Two reasons. The first is that the AGM was the first half of the evening's business and I know all about me and AGMs. We are best kept apart and made to sit in opposite corners of the classroom, AGMs and I, and not - as you may think - because I have a tendency to misbehave and disrupt proceedings. Far from it. I say very little, or even nothing at all, and keep my counsel. The problem is that AGMs have a terrible influence over me. They make me volunteer for things.

What's that peculiar psychological disorder when a patient presents with a paralysed arm for no apparent medical (eg neurological or rheumatological reason)? The therapists spend many hours listening, the shrinks dole out the pills, the treatment continues until at last a full range of movement returns to the arm, the hand can grip, the fingers and thumbs can twiddle again like good 'uns. The patient is deemed cured, whereupon in a matter of days he or she picks up a knife with the erstwhile errant limb and stabs to death the person in their life who has been really bugging them.

Well, my right arm is the opposite of that. It doesn't become paralysed to prevent my doing harm, it starts moving of its own accord to make me be a do-gooder.

A postion on the committee comes up which everyone else is justifiably reluctant to fill. I can't stand the lingering silence and feel sorry for the rest of the committee, that they will have a chair at the table conspicuous by its emptiness. In a ghastly dream-like state, before my conscious mind has chance to register the slightest twitch, UP goes my hand towards the ceiling. Entirely of its own volition.

Two or three years ago I accidentally found myself the Vice-Chairman of the choir I was in then as a result of being at an AGM and not sitting firmly on my hands. I've moved choirs since, and this time I deemed it better to stay away and not risk a repeat.

And then there is the second reason, the little matter of Vivaldi's Gloria in D major. I bet you know Vivaldi's Gloria in D major, even if you think you don't. People with no interest in pre-20th century music know the Vivaldi Gloria in D major. The Husband knows Vivaldi's Gloria in D major, he can "la" its opening bars quite convincingly, and why is that? Because it is so ubiquitous, so often performed, so frequently used as a backing track whenever there's a programme about church architecture or the history of Christianity. It's second only to the Hallelujah Chorus in how hackeneyed it is.

If I were a musicolgist I might be able to explain why D major is a very approachable key, very bright and shiny and positive and cheerful. As keys go it is as sweetly optimistic as Pollyanna. If it were a person you'd probably want to slap its silly face for simpering far too much.

So I can't sing it again, Dear Reader, I truly cannot. Not even though the other half of the concert is a brand new work by a very fine 21st Composer that the choir has commissioned, which will be rhythmically and tonally varied, a challenge to learn and bring up to the standard befitting a first performance. That I'd happily tackle, but not if I have to swim through the pond of slightly-too-sweet rice pudding that is Vivaldi's Gloria in D major to get to it.

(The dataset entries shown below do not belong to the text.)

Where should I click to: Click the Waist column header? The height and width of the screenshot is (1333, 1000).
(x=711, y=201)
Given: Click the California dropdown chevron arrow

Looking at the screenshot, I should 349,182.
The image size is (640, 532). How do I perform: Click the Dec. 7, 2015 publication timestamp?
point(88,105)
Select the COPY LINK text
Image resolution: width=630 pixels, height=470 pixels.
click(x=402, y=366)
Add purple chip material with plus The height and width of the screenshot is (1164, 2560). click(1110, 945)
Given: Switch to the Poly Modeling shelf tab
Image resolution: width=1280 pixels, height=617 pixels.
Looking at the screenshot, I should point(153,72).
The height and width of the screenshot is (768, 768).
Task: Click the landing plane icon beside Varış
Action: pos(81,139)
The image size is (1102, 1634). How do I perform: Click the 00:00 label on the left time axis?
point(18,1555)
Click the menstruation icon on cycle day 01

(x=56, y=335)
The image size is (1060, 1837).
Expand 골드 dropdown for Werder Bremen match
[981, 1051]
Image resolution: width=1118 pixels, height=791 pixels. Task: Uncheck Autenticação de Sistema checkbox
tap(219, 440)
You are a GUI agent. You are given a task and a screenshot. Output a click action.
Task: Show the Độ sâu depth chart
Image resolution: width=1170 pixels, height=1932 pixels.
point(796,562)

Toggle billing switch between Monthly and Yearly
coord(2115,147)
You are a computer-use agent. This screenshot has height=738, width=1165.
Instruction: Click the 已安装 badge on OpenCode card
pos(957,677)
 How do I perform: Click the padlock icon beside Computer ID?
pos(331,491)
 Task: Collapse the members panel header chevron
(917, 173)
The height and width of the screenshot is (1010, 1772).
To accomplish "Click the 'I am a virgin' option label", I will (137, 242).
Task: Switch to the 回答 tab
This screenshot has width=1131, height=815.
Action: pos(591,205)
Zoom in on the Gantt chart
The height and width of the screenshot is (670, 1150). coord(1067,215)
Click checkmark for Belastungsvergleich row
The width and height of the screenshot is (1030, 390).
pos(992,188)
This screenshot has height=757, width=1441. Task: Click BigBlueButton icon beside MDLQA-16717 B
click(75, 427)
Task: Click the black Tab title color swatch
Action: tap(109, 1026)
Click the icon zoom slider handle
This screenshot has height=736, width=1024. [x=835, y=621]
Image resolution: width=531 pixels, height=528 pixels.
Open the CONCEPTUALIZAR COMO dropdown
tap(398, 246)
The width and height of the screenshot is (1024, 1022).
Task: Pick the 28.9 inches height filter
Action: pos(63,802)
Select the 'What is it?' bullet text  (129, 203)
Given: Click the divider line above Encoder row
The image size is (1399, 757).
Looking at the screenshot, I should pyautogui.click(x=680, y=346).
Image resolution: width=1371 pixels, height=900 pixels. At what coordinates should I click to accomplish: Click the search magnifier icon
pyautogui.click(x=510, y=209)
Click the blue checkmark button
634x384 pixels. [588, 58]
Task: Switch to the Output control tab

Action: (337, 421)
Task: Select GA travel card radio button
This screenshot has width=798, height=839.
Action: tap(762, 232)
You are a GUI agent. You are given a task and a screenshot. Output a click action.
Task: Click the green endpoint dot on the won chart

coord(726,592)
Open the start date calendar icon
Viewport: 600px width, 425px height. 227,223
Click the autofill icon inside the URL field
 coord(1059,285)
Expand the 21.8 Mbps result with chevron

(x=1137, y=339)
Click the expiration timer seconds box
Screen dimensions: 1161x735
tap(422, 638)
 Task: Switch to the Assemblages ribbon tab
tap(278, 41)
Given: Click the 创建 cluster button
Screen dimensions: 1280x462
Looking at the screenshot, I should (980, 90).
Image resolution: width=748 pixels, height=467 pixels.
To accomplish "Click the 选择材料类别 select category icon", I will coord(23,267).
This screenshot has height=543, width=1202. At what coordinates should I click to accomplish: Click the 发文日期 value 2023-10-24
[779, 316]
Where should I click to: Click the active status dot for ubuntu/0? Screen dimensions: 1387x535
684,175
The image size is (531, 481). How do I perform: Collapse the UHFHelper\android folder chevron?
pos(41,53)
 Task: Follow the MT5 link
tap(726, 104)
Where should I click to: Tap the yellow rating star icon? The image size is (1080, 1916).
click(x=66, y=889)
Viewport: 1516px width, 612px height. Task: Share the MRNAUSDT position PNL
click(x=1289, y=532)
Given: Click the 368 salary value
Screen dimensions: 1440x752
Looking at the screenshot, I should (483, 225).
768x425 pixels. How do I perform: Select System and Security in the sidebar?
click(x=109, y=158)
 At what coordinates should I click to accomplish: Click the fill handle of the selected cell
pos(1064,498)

So my sciving will have to become an opting-out. I'll have to tell the choir director I will rejoin in mid-October after this concert has been done and dusted, pleading personal commitments. And it is a personal commitment, done also for the sake of my loved ones, as I cannot expect The Husband, The Daughter (or any of my usual victims when it comes to selling my quota of tickets) to spend £18 each to hear something they can appreciate sufficiently by humming a bit of it in the bath. Followed by something they never heard and can't find a single tune in.

They've never done anything to me that awful to deserve it.